I’m thrilled to define the term programmatic because it’s such a popular concept (and marketing channel) right now, one that will certainly only grow over time. Before I get into the definition, a fun fact... The picture at the top of my Tumblr blog right now is a picture of myself, PPC Ian, and my good friend Chris Innes, SVP of Client Services at SteelHouse, speaking at a conference called Programmatic I/O. As someone who spoke at the conference dedicated to programmatic, it’s only fitting I define the term here on PPC Ian’s Digital Marketing Dictionary!
So what is programmatic? First, let’s start off with what Programmatic is not... In the early days of digital marketing, especially from a display advertising perspective, everything was done by hand, via manual work. You had your pre-negotiated media buys with publishers such as Yahoo! You mapped out your media plans months in advance and knew exactly where you’d be advertising, at what particular time, and at what specific cost (pre-negotiated CPM). This manual way of doing things is about as far away from programmatic as it gets.

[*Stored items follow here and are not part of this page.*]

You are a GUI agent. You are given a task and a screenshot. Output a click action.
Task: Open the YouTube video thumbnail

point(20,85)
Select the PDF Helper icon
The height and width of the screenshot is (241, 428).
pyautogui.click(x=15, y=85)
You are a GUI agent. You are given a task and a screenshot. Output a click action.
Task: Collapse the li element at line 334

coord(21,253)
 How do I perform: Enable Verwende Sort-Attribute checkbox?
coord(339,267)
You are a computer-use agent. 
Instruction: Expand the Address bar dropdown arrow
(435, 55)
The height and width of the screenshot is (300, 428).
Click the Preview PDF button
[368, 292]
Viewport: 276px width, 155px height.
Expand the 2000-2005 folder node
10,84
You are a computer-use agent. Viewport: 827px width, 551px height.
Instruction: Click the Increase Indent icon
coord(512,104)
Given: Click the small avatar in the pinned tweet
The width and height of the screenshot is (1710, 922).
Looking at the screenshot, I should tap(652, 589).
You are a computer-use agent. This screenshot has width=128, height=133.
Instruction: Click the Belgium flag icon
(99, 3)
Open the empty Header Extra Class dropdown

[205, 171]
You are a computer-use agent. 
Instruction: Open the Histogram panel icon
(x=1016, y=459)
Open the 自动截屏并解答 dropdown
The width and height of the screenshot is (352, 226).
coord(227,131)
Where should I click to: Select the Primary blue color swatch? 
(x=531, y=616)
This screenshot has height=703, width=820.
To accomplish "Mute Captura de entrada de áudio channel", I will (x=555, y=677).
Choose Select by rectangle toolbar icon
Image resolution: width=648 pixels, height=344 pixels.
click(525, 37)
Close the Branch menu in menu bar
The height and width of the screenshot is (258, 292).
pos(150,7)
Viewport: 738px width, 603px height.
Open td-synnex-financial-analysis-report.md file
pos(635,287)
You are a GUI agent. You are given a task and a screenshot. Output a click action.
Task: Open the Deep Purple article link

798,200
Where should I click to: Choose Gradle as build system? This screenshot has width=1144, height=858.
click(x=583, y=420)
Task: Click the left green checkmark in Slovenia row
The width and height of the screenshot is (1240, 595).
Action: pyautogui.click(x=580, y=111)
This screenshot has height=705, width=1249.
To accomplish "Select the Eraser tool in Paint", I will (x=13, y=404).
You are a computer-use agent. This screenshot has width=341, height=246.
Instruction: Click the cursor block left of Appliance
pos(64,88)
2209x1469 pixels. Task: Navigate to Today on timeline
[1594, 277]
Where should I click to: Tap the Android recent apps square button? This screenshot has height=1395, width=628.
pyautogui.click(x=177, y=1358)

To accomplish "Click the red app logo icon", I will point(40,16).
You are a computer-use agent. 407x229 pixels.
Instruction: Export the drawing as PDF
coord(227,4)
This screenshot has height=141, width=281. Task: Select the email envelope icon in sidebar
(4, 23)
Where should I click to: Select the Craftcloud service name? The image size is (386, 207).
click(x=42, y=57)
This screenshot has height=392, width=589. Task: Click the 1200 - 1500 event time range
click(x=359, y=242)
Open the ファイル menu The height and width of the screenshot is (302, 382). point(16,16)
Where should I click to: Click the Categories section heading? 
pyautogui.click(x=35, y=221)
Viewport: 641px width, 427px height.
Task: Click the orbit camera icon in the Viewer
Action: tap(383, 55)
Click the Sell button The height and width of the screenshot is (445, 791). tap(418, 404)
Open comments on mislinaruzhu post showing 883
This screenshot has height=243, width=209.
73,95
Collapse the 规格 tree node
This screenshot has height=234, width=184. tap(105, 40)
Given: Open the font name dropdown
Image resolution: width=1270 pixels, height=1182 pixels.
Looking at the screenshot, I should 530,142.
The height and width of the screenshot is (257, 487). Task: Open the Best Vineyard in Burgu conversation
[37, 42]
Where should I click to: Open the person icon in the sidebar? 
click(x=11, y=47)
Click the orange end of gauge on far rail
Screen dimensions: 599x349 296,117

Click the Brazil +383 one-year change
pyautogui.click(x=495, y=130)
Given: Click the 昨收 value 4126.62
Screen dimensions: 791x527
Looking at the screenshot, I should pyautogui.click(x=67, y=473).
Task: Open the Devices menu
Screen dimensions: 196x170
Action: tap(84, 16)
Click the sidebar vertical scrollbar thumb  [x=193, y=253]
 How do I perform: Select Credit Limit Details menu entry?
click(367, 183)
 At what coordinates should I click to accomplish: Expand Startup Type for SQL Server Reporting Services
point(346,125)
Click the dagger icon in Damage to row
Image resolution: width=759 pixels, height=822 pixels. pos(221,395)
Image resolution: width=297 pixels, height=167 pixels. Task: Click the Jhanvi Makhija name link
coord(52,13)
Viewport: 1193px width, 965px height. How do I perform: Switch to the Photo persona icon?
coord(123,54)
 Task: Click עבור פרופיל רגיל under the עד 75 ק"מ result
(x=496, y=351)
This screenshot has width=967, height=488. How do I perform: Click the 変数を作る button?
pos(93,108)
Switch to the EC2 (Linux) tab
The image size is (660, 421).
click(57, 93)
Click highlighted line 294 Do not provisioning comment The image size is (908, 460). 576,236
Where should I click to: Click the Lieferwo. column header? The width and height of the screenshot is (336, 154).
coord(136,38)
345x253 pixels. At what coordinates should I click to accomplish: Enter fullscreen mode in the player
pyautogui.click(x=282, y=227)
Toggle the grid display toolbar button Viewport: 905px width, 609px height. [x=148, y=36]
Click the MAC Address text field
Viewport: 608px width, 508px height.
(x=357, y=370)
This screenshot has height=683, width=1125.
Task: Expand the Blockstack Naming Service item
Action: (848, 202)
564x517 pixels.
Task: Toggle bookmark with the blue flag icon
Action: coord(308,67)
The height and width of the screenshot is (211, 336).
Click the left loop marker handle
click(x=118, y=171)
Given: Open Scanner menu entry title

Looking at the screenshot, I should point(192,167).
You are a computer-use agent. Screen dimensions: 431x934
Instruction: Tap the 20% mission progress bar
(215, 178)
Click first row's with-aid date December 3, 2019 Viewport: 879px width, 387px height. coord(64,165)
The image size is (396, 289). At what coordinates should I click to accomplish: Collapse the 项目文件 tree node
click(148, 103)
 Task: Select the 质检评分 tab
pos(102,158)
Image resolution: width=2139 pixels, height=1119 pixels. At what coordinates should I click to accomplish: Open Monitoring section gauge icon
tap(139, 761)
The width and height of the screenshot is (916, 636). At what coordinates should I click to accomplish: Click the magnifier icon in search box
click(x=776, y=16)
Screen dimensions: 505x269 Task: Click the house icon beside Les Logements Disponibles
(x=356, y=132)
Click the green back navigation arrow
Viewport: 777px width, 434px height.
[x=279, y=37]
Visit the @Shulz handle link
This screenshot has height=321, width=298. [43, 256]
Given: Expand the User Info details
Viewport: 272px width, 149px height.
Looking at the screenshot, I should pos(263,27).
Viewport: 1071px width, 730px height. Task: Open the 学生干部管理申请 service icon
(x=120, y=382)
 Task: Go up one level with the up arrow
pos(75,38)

This old model is still leveraged today for premium inventory and has many use cases (and I’m a big fan of this traditional way of doing things in the right setting). If your business has a very important annual event and you must have the Yahoo! homepage that specific day, you want to go the traditional route and negotiate that inventory well ahead of time. Intuit is an advertiser, for example, that often ties up the Yahoo! homepage on key dates around the tax season.
This traditional model also has disadvantages... A few examples:
Humans can only scale so far. With more and more content being published every single day, it’s difficult to manually sell all inventory.
Businesses change. You may not know your future business needs today. What if you want to make a last minute decision to run a display advertising campaign?
What if your strategy is not placement-driven, but rather user driven (such as retargeting)?
Enter programmatic advertising. Programmatic refers to digital advertising programs that are algorithmic in nature. While programmatic originally referred to display advertising efforts, the term has expanded to include other channels (such as video) when an algorithm makes the decisions rather than a human. Of course, it’s of great importance that humans manage the algorithms closely. Some great examples of programmatic advertising:
Retargeting: You pixel a consumer when they come to your site. You then serve them relevant, helpful display advertisements across the Internet. This could not be accomplished manually, only a computer algorithm could accomplish such a feat.
Lookalikes: You pixel consumers who visit your site and then leverage advanced algorithms to find similar consumers who have never been to your site, regardless of which website they are currently browsing. Again, this would not be possible manually, but advanced computer algorithms (like SteelHouse’s) can accomplish this with great accuracy and results.
Highly-Automated Search Advertising: While I don’t think of Google AdWords advertising as programmatic from a classical sense, it is getting there for certain advertisers. When you leverage advanced bid management automation, the computers start doing most of the work. The work becomes algorithmic. While most people think of programmatic as a display-specific concept, you’re starting to see the programmatic mindset emerge across all channels. Another recent example in the search space is Google’s Customer Match.
I hope this brief definition helps out, and highly encourage you to include programmatic in your own advertising plan. In fact, it may already be there, you just may have not thought of it as programmatic!